Could you reproduce the lines below from the one with "The image size is (394, 540)." through the one with "Given: Click the pencil edit icon above table"? Keep both ends and add nothing.

[Collected data entries]
::::

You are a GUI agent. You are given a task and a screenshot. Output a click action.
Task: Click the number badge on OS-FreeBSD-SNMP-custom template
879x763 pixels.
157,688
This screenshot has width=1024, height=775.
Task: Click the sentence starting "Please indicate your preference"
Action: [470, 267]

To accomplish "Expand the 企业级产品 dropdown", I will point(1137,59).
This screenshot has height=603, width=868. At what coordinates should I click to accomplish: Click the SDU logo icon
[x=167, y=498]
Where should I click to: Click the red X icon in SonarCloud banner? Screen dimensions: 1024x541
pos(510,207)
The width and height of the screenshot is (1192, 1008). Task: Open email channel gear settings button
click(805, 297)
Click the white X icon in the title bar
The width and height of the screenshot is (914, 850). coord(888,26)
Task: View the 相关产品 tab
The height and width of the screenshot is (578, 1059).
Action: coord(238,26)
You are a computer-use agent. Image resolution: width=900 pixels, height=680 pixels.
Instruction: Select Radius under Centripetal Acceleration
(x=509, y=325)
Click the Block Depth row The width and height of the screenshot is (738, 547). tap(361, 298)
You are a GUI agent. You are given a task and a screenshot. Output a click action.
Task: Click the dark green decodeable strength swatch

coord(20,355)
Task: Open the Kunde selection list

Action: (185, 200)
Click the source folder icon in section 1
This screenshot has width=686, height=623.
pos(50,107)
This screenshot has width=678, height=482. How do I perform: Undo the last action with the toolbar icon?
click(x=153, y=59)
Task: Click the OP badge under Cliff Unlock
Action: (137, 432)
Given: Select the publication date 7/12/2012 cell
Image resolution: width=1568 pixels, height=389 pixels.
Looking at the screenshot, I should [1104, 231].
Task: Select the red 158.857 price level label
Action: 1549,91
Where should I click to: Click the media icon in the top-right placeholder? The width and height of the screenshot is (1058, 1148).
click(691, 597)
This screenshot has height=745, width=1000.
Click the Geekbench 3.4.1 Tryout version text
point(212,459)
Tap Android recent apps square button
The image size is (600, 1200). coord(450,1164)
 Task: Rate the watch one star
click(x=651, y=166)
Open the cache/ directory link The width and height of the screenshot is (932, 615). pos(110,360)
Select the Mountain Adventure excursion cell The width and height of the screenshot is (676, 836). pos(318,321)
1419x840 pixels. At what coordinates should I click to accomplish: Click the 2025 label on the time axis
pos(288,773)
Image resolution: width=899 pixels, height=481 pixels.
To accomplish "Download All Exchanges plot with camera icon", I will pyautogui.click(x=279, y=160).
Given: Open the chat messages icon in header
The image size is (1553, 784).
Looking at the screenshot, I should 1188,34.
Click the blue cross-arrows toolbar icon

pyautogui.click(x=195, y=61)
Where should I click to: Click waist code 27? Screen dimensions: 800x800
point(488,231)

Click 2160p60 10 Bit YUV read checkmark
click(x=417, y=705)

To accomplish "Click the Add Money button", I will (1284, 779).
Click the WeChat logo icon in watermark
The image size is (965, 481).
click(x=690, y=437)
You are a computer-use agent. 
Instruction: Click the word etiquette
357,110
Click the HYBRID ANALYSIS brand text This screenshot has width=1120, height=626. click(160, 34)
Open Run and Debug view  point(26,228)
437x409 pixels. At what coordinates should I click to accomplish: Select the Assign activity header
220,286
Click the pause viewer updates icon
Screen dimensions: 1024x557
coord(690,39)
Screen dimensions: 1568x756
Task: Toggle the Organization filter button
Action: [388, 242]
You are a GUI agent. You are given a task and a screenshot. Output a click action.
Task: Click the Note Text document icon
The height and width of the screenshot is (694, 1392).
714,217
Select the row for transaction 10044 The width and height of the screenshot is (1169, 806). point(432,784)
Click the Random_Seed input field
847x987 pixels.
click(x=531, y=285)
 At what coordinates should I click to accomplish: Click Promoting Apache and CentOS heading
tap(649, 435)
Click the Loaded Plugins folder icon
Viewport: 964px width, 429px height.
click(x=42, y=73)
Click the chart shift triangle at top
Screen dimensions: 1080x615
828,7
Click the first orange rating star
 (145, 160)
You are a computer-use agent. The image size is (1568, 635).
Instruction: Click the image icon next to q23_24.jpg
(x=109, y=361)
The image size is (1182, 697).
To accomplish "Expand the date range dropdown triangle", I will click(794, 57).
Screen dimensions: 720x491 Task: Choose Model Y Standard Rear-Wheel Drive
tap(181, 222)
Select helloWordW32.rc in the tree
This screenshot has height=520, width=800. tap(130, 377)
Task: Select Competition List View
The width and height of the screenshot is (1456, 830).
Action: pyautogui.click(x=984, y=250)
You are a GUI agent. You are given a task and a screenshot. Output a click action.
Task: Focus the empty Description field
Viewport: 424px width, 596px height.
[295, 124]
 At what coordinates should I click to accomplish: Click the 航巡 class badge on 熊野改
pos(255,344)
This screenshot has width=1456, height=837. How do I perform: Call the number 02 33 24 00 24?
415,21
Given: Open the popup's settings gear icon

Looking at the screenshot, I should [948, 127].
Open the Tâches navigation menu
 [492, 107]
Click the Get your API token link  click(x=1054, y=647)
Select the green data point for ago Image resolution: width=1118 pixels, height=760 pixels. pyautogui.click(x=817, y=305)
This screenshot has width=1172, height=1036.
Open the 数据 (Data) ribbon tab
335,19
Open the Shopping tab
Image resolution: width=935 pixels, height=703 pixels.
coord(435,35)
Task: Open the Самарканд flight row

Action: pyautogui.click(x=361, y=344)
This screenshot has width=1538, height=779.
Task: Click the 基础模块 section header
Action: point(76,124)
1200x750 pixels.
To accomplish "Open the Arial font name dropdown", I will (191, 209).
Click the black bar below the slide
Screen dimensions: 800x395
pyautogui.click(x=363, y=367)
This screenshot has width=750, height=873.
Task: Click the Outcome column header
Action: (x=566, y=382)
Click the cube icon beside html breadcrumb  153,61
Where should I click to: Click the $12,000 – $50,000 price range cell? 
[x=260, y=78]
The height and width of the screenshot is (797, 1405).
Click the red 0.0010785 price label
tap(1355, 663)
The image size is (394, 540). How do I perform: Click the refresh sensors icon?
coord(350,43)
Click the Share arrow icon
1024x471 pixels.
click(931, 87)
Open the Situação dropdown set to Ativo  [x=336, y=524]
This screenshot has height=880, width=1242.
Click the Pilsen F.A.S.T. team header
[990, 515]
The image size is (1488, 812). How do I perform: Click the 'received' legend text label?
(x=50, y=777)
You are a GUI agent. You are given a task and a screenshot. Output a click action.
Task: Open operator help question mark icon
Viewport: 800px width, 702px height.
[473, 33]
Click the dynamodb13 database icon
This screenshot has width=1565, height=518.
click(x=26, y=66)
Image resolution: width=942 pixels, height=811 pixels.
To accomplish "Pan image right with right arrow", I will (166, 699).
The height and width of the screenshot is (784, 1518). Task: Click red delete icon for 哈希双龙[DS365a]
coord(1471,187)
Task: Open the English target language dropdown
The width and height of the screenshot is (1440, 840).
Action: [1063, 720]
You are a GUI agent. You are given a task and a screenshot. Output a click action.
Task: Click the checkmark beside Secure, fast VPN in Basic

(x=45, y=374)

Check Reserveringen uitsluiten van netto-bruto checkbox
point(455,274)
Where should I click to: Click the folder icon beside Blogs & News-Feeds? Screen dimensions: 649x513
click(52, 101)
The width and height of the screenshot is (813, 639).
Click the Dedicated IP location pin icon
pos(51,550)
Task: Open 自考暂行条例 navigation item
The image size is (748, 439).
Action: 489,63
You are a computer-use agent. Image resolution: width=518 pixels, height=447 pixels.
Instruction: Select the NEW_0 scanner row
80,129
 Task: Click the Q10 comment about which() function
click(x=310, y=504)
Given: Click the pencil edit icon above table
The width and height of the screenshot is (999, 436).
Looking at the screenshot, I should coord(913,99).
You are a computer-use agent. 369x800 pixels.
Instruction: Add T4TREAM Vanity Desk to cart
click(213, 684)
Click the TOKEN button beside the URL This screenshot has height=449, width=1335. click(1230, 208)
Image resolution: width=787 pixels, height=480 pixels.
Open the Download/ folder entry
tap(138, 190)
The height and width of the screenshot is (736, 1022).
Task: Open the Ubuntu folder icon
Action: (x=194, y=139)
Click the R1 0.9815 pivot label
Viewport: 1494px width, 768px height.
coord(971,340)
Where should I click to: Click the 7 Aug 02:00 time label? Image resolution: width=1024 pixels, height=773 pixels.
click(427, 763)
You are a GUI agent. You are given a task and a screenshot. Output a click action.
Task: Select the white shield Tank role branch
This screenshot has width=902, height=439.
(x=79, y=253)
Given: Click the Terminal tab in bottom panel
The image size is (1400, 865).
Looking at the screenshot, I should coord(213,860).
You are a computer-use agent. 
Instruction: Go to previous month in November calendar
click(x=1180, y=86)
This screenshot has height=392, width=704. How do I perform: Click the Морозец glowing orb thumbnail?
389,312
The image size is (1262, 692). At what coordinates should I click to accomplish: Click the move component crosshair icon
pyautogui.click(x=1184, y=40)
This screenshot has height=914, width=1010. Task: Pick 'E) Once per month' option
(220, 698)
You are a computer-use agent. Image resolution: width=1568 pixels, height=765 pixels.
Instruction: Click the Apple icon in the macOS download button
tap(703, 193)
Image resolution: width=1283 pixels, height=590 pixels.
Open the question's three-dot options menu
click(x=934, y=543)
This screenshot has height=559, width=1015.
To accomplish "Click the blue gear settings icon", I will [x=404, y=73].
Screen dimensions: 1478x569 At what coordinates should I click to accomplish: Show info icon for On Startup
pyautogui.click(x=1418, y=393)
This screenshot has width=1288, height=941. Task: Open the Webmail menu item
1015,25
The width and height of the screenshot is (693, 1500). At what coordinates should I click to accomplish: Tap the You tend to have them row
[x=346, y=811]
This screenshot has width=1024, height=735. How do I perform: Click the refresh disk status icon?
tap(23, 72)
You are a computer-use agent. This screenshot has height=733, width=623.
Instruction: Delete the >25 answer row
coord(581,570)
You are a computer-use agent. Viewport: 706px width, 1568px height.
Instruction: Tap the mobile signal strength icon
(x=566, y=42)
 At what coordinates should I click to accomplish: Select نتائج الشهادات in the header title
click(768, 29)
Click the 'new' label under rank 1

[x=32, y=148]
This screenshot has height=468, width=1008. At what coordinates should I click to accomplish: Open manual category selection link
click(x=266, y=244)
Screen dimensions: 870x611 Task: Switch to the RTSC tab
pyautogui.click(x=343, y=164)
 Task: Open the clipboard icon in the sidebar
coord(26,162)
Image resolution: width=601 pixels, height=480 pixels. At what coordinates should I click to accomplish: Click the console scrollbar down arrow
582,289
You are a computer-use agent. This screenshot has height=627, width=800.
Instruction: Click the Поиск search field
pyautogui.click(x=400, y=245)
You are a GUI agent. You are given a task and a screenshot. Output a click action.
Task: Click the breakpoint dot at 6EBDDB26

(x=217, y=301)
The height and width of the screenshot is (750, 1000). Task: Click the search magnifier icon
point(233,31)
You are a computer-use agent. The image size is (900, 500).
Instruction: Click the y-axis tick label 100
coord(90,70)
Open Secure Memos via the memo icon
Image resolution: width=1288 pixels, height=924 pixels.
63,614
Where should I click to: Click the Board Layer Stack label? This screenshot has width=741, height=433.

::::

§ Output of the task:
The image size is (394, 540). How do I perform: Click the refresh sensors icon?
coord(350,43)
Click the Share arrow icon
1024x471 pixels.
click(931, 87)
Open the Situação dropdown set to Ativo  [x=336, y=524]
This screenshot has height=880, width=1242.
Click the Pilsen F.A.S.T. team header
[990, 515]
The image size is (1488, 812). How do I perform: Click the 'received' legend text label?
(x=50, y=777)
You are a GUI agent. You are given a task and a screenshot. Output a click action.
Task: Open operator help question mark icon
Viewport: 800px width, 702px height.
[473, 33]
Click the dynamodb13 database icon
This screenshot has width=1565, height=518.
click(x=26, y=66)
Image resolution: width=942 pixels, height=811 pixels.
To accomplish "Pan image right with right arrow", I will (166, 699).
The height and width of the screenshot is (784, 1518). Task: Click red delete icon for 哈希双龙[DS365a]
coord(1471,187)
Task: Open the English target language dropdown
The width and height of the screenshot is (1440, 840).
Action: [1063, 720]
You are a GUI agent. You are given a task and a screenshot. Output a click action.
Task: Click the checkmark beside Secure, fast VPN in Basic

(x=45, y=374)

Check Reserveringen uitsluiten van netto-bruto checkbox
point(455,274)
Where should I click to: Click the folder icon beside Blogs & News-Feeds? Screen dimensions: 649x513
click(52, 101)
The width and height of the screenshot is (813, 639).
Click the Dedicated IP location pin icon
pos(51,550)
Task: Open 自考暂行条例 navigation item
The image size is (748, 439).
Action: 489,63
You are a computer-use agent. Image resolution: width=518 pixels, height=447 pixels.
Instruction: Select the NEW_0 scanner row
80,129
 Task: Click the Q10 comment about which() function
click(x=310, y=504)
Given: Click the pencil edit icon above table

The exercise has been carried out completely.